> _Data items_:
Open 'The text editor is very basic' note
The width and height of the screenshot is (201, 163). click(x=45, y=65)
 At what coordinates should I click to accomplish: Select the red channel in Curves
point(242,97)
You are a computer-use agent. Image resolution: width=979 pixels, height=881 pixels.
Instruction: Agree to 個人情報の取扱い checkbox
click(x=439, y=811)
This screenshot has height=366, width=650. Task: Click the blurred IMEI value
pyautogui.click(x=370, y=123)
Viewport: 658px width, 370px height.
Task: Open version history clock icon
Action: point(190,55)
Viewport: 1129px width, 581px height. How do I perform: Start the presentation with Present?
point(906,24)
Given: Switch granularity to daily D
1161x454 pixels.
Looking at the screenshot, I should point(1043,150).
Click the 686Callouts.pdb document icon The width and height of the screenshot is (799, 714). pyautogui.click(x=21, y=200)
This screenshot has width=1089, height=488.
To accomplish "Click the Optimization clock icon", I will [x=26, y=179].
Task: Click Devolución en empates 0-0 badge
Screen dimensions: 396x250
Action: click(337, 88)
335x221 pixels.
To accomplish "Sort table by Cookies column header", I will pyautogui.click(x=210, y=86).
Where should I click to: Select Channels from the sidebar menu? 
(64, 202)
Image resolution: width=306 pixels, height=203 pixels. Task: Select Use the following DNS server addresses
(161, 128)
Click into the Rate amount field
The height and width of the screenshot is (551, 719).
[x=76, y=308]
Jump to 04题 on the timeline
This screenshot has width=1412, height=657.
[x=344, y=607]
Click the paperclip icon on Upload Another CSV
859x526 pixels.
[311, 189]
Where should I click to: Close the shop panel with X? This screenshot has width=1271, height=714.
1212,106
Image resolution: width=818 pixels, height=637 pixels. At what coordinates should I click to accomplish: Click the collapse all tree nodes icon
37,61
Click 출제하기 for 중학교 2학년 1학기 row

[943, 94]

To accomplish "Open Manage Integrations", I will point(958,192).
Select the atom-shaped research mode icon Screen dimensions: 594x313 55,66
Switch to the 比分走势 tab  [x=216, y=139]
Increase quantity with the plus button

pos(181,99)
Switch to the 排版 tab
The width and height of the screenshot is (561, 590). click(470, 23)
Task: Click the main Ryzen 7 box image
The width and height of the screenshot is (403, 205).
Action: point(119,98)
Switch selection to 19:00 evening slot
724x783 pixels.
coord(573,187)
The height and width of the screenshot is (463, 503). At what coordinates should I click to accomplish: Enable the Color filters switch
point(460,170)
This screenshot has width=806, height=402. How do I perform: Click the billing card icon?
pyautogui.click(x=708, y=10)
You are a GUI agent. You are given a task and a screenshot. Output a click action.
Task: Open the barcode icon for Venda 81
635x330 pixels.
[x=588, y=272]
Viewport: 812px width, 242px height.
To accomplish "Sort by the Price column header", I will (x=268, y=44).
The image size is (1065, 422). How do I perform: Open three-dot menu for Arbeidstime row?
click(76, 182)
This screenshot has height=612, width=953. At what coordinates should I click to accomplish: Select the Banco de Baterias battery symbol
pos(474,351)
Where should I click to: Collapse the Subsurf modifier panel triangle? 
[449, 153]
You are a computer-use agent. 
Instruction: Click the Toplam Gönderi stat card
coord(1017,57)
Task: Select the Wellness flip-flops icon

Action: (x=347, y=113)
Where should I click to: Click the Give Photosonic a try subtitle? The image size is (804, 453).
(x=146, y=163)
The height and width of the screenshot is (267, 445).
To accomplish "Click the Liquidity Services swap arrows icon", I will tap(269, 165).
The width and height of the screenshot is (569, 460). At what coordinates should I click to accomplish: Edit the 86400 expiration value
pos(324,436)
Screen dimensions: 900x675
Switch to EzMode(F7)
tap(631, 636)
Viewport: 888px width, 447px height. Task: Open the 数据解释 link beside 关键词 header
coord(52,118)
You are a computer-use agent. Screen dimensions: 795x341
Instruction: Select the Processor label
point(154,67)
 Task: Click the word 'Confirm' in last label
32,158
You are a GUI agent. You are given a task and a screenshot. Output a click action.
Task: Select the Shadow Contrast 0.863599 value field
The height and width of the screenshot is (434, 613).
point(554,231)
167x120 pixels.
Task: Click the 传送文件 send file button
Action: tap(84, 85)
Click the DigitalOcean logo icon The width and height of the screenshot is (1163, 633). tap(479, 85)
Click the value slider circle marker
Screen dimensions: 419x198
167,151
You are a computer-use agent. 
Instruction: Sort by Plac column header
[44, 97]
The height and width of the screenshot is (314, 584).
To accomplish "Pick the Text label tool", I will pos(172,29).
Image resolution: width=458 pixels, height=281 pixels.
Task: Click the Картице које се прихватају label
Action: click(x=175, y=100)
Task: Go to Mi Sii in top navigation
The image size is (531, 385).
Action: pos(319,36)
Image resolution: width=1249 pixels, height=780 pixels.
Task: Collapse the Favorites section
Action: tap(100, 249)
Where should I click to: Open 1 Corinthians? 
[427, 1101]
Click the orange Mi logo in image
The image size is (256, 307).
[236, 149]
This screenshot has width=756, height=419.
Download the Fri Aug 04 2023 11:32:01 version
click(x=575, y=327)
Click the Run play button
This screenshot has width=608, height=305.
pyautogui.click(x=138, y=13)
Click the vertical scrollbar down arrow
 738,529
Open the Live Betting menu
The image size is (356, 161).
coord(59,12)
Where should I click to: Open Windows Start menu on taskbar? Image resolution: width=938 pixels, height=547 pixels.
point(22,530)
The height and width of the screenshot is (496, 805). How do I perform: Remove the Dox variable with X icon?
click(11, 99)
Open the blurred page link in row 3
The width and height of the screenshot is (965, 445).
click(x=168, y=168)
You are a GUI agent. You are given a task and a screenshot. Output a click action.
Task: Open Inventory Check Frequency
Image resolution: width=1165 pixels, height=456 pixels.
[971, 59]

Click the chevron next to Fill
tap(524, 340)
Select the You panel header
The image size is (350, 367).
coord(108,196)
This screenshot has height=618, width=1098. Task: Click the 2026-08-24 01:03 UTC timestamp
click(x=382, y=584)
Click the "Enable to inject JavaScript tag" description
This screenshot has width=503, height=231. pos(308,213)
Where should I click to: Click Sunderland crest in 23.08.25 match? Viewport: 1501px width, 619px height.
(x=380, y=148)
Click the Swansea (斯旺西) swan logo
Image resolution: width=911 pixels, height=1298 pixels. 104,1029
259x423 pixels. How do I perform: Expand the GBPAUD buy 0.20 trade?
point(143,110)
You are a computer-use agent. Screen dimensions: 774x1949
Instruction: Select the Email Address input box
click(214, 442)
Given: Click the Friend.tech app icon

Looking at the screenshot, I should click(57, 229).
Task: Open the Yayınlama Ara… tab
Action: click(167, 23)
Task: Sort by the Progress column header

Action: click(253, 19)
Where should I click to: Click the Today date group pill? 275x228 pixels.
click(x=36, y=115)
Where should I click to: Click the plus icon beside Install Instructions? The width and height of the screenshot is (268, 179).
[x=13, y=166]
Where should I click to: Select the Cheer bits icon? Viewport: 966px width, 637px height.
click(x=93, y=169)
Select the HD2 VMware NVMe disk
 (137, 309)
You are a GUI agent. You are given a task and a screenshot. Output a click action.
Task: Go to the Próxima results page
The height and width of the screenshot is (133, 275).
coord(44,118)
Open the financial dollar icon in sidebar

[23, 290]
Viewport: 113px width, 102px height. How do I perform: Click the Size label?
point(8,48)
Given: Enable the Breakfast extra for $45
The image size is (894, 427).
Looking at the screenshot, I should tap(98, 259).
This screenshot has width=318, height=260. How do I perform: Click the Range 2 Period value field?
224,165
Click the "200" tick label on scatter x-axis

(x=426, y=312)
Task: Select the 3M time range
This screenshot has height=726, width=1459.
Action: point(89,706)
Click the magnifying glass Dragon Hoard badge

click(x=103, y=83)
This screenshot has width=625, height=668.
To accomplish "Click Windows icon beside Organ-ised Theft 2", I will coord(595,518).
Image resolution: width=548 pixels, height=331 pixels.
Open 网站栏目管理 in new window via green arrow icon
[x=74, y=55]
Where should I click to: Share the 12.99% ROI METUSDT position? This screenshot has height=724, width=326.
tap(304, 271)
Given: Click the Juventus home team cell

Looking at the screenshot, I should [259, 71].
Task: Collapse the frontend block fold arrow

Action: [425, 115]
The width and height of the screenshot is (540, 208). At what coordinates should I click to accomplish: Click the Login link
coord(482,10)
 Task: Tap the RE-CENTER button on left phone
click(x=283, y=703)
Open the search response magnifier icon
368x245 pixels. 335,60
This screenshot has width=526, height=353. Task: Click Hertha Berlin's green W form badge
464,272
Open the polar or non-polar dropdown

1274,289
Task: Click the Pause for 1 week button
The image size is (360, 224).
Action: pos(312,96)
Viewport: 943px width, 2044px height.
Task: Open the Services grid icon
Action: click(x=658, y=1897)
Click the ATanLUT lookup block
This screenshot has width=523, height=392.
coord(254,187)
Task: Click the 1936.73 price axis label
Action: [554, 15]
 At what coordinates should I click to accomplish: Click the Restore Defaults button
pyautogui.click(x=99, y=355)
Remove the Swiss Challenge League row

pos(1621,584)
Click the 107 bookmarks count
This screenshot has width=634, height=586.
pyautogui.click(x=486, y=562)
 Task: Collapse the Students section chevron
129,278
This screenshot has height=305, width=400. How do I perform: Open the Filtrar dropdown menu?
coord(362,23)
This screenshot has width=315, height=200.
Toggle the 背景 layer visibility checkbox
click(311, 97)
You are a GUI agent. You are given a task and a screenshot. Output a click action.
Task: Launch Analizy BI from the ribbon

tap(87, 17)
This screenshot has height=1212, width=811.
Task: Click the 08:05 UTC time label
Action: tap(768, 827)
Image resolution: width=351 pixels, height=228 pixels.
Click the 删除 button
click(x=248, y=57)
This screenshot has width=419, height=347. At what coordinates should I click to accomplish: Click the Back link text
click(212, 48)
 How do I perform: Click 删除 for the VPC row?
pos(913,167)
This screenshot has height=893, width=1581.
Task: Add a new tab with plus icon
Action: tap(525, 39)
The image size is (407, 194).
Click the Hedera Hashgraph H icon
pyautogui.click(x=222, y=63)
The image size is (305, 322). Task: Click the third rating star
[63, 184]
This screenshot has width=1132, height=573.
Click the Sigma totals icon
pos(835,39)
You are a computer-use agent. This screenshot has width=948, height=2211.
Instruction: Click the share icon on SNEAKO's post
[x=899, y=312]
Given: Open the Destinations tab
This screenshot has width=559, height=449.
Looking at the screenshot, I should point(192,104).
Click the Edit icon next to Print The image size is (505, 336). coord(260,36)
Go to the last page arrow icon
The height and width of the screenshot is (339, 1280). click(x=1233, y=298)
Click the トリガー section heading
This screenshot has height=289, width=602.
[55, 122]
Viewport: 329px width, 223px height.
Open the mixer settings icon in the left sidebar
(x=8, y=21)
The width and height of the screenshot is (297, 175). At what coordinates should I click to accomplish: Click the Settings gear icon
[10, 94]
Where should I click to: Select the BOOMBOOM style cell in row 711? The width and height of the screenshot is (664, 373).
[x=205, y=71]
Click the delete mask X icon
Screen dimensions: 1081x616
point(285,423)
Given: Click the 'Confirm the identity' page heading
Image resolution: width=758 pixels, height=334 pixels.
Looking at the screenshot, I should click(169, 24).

> _Action item_:
Give the number of lines containing "computer" in the entries, and no other text.

> _Result of the task_:
6